2-D ultrasounds have become so much a part of the pre-pregnancy “checklist” that it’s hard to imagine a time when they weren’t part of a doctor’s toolkit. And as reassuring and potentially life-saving as these procedures can be, they’re a little bit of a let down. If your doctor wasn’t there to interpret those grainy, murky images, you’d have no idea of baby’s gender, let alone what body part you’re looking at. Wouldn’t it be wonderful if there were an ultrasound technology that gave viewers a crystal clear view of what was going on inside the womb?
That technology does exist, in the form of 3-D and 4-D ultrasounds. Images produced using these methods can reveal images of baby that are sharp enough to reveal birthmarks. “That sounds great!” you think. “So why hasn’t my OB/GYN made me an appointment for baby’s ‘photo shoot’?” The reason might be that while 3-D/4-D ultrasounds can be medically beneficial, they may not be appropriate for all pregnancies. What should you know before considering these types of ultrasounds?

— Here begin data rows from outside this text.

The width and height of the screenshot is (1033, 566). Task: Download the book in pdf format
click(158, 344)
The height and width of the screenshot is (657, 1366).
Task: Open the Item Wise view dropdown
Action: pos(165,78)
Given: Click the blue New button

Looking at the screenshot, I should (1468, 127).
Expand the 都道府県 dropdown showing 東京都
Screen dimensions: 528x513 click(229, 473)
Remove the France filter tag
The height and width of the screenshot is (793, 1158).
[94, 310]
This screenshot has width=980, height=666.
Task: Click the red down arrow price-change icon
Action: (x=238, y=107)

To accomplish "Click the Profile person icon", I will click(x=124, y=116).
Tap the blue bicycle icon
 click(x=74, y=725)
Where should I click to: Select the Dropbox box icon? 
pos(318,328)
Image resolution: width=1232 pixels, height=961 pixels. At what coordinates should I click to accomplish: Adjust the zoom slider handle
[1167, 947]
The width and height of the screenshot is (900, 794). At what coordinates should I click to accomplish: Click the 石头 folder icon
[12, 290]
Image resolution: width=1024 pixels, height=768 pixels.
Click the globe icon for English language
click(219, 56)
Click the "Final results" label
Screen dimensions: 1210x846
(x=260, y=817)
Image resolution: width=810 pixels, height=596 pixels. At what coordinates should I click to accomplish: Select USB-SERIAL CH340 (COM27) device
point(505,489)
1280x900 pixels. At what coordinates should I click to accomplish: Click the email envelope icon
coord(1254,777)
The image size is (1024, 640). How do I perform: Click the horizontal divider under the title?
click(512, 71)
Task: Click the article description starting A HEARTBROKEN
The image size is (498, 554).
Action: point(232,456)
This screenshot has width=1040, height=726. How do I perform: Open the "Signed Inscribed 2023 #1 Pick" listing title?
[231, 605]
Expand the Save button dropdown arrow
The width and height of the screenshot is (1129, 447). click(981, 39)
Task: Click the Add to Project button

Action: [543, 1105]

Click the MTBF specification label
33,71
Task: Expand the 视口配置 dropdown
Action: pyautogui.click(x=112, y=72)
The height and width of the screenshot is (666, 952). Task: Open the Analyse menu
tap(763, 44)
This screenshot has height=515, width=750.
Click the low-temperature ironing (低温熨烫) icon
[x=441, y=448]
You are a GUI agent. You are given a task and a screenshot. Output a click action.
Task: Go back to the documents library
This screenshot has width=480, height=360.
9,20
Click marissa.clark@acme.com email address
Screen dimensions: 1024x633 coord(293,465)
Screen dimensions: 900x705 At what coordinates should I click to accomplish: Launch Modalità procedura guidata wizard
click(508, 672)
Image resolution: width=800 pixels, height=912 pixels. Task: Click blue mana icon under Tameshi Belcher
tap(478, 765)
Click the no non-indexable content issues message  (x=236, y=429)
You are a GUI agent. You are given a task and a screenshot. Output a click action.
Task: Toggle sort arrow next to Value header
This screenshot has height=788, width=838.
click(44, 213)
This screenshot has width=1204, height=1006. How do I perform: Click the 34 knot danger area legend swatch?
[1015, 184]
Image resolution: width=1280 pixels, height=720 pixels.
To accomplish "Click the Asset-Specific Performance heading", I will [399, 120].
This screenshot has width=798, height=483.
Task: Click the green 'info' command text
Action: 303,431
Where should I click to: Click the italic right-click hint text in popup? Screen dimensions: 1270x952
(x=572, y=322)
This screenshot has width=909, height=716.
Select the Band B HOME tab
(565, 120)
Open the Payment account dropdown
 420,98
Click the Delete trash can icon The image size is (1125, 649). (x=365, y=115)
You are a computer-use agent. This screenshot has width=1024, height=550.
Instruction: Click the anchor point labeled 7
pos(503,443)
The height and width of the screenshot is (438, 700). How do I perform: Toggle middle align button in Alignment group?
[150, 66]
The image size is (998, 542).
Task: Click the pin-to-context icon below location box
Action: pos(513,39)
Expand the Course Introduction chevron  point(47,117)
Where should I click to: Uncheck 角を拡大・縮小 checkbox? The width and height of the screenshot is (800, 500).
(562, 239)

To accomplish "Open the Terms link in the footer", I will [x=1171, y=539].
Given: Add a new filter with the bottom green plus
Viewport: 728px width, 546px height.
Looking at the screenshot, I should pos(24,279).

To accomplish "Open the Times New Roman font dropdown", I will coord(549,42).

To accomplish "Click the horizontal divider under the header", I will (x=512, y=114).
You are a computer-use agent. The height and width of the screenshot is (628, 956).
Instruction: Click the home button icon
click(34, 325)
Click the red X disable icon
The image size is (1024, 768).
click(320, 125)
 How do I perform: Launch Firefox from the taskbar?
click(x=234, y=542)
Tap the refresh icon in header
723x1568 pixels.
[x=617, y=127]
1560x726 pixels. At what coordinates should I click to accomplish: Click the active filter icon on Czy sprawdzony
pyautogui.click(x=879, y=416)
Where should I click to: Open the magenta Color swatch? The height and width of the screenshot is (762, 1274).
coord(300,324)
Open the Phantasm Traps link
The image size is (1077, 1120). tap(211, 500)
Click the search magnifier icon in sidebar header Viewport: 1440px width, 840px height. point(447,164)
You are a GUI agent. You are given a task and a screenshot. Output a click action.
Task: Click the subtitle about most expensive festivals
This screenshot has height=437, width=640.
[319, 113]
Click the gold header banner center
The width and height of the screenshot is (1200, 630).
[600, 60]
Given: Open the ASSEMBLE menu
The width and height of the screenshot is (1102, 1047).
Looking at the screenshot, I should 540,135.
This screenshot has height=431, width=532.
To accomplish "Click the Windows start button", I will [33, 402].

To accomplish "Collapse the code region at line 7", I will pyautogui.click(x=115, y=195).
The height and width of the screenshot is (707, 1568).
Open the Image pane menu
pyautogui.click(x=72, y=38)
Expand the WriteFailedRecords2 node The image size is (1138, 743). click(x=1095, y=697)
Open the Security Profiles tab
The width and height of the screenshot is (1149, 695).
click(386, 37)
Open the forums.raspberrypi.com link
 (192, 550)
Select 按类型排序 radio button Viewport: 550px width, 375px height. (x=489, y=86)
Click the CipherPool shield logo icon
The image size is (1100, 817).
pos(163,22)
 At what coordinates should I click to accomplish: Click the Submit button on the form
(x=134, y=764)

Using high pitched sound waves to capture internal images of the body, ultrasounds have many diagnostic uses besides examining unborn children. The most commonly administered ultrasound for expectant mothers shows images in 2-D. This technology has existed since the 1920s and images seen are flat and black, white, and grey. The purpose behind them is for doctors to ascertain a baby’s position, condition of the placenta, and to check for birth defects. If the baby happens to be in the right position when an ultrasound is done late in the fourth month of pregnancy, the baby’s gender can often be determined as well. But there are drawbacks to this type of ultrasound. The distorted sound waves and low resolution that sometime accompany it result in murky images that can make concerns hard to detect.
3-D ultrasound was developed in the early 1970’s and refined for medical use in the 1980s. Images captured here are three dimensional and in color. Issues with shadowing and wave distortion are less frequent with this type of ultrasound. In addition to being useful for detecting prostate and gynecological problems, this type of ultrasound can be helpful in some pregnancies as it reveals much clearer fetal images to doctors. 4-D ultrasounds capture changes in time, meaning that the baby can be seen moving, yawning, and even sneezing.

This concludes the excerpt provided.